Sorry, I didn't answer your original question directly...
Real world server specs for OpenWebUI itself are very low. My Cloudron OpenWebUI app instance fits into a few Gb of storage, barely uses any CPU on its own, and runs in well under 1 Gb of RAM.
But if you want to use the embedded ollama system to interact with locally hosted LLMs, your server needs to support the actual LLMs aswell as OpenWebUI. So you need all of this:
- Enough disk storage for all the models you want to use.
- Individual models you can typically run locally for a reasonable cost range from 2-3 Gb (e.g. for a 3B model) up to 40-50Gb (e.g. for a 70B model). You might want to store multiple models.
- Enough RAM (or VRAM) to fully load the model you want to use into memory, separately for each concurrent chat.
- To roughly calculate, you need the size of the model file plus some room for chat context depending on how much you want it to know/remember during chats, e.g. 3-6Gb per chat for 3-8B models, more for the bigger ones.
- Enough CPU (or GPU) compute power to run the model fast.
- For tiny (3-8B) models, expect 1-2 minutes per chat response on a typical CPU+RAM system and don't imagine you can use bigger models at all, or seconds per chat response using GPU+VRAM. (Note: You might do better than that on the very latest CPUs, but GPU+VRAM is still going to be hundreds of times faster.)
- If you're using CPU+RAM (as opposed to GPU+VRAM):
- You'll find that your disk I/O will be hammered (particularly during model loading) too, so you'll want very fast SSDs.
- Expect your CPU and your RAM to be fully consumed during inference (chats), so don't expect to be running other apps on your server at the same time.
In short, I'm not sure that a VPS hosted OpenWebUI instance running only on CPU+RAM is ever going to be useful for self hosted LLMs.
Unfortunately, even if you have a GPU on your virtual server, even if you get under the hood and install your GPU drivers on the Ubuntu operating system, currently Cloudron's OpenWebUI app installation won't use your GPU. So on Cloudron you're stuck with CPU+RAM.
But that is not as gloomy as it sounds... To answer your next question...
@timconsidine said in Real-world minimum server specs for OpenWebUI:
Using βout the boxβ with local default model.
Is there any point to the app to use with publicly hosted model ?
Yes, there is a point. Your use cases for handling data privately are more limited, certainly, but there are some outstanding advantages to doing this, particularly on Cloudron.
- You're storing your data (including chats and RAG data) on a system you control.
- Although you're still sending your chats and data within them to the public model, you at least control what you can do with the storage of your chats and data.
- You can download, backup, and always access your chats, or move them to a different OpenWebUI server, even if your connection to the public model is severed.
- You can interact with multiple public and private models via a single interface, even within each chat. None of the public platforms let you talk to the others.
- E.g. OpenWebUI has some pretty cool features to let you split chat threads among different models, and let models "compete" with each other using "arena" chats. We've found this to be invaluable in our business because a lot of optimizing AI usage is about experimentation and finding the best tool for the task at hand.

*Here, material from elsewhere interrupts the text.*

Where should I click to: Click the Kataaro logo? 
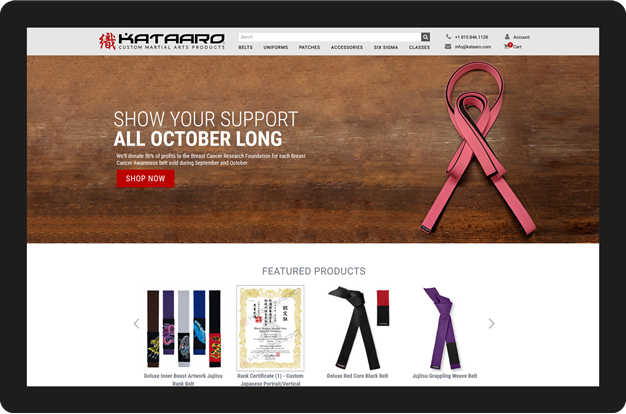[x=162, y=41]
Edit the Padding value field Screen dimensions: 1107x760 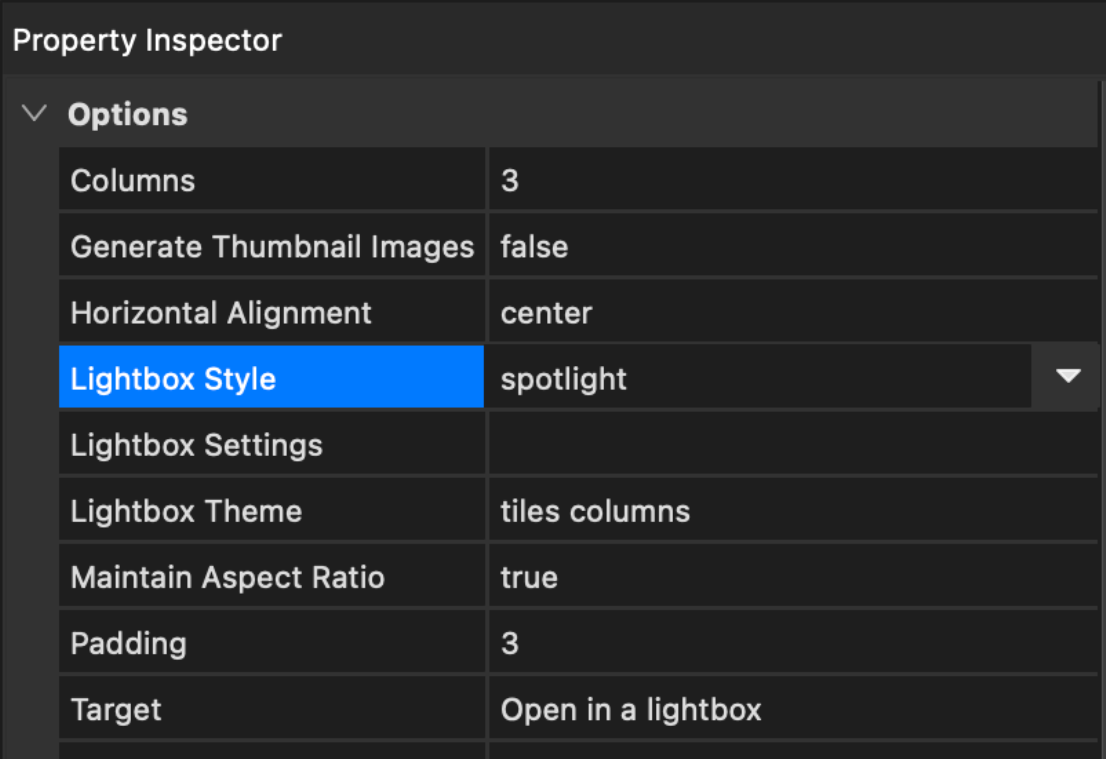point(790,643)
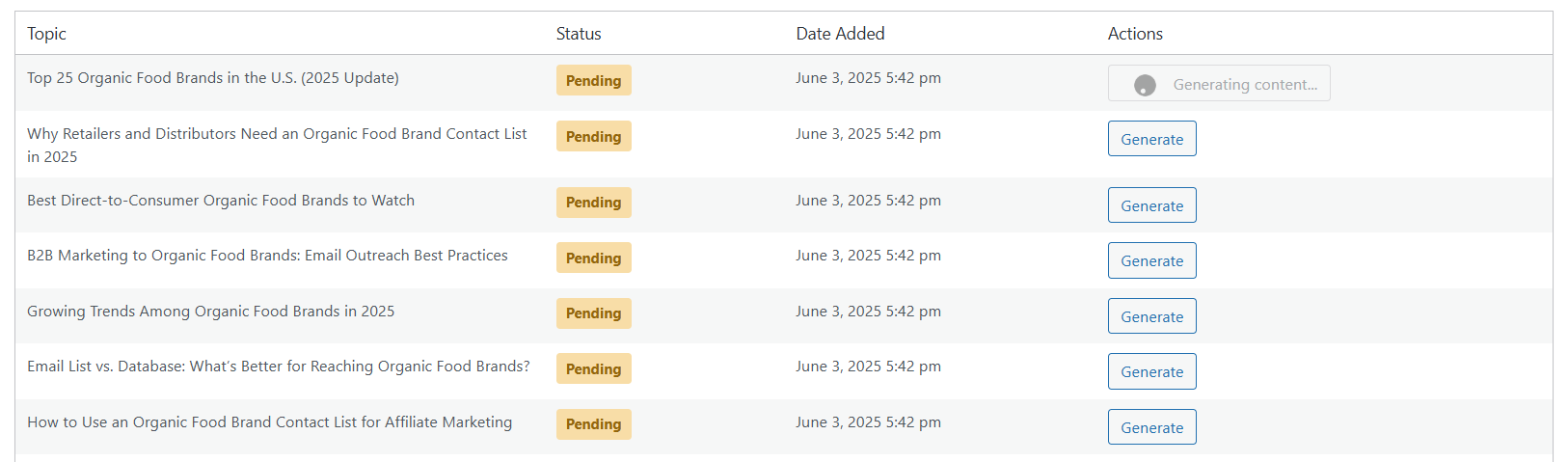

- You can install and manage your own prompt libraries, system prompts, workspaces (like "GPTs" in ChatGPT), coded tools and functions (OpenWebUI has some cool integrated Python coding capabilities in this area), in a standard way across every LLM that you interact with, and without storing your code and extended data in the public cloud.
- You can brand your chat UI according to your company or client, and modify/integrate it in other ways. OpenWebUI is flexible and open source.
- You can centrally connect to other apps that you self-host for various workloads including data access and agent/workflow automation without needing to upload and manage all that stuff in public systems.
- E.g. some apps running on Cloudron that can give your AI interactions super powers include:
- N8N for workflow automation
- Nextcloud for data storage and management
- Chat and notification apps
- BI apps like Baserow and Grafana
- E.g. some apps running on Cloudron that can give your AI interactions super powers include:
- You can manage and segregate branded multi-user access to different chats and different AIs, either in a single OpenWebUI instance, or (since app management on Cloudron is so bloody easy), different instances on different URLs.
- In the future when you switch to self hosted LLMs or other integrations, there's little no migration. You just switch off the public API connectors and redirect them to your own models and tools, because you managed your data and chats and code integrations locally from the outset.
- And more. I'm sure I didn't think of everything.
By the way, plenty of these advantages are either because of or enhanced by running on Cloudron. Cloudron is great.
I havenβt tried DeepSeek locally but might be worth a shot for privacy. I wouldnβt use it otherwise.
I agree with that decision wholeheartedly. Well, unless you're talking with DeepSeek about stuff that you want the whole world to know and learn from. Then, go nuts.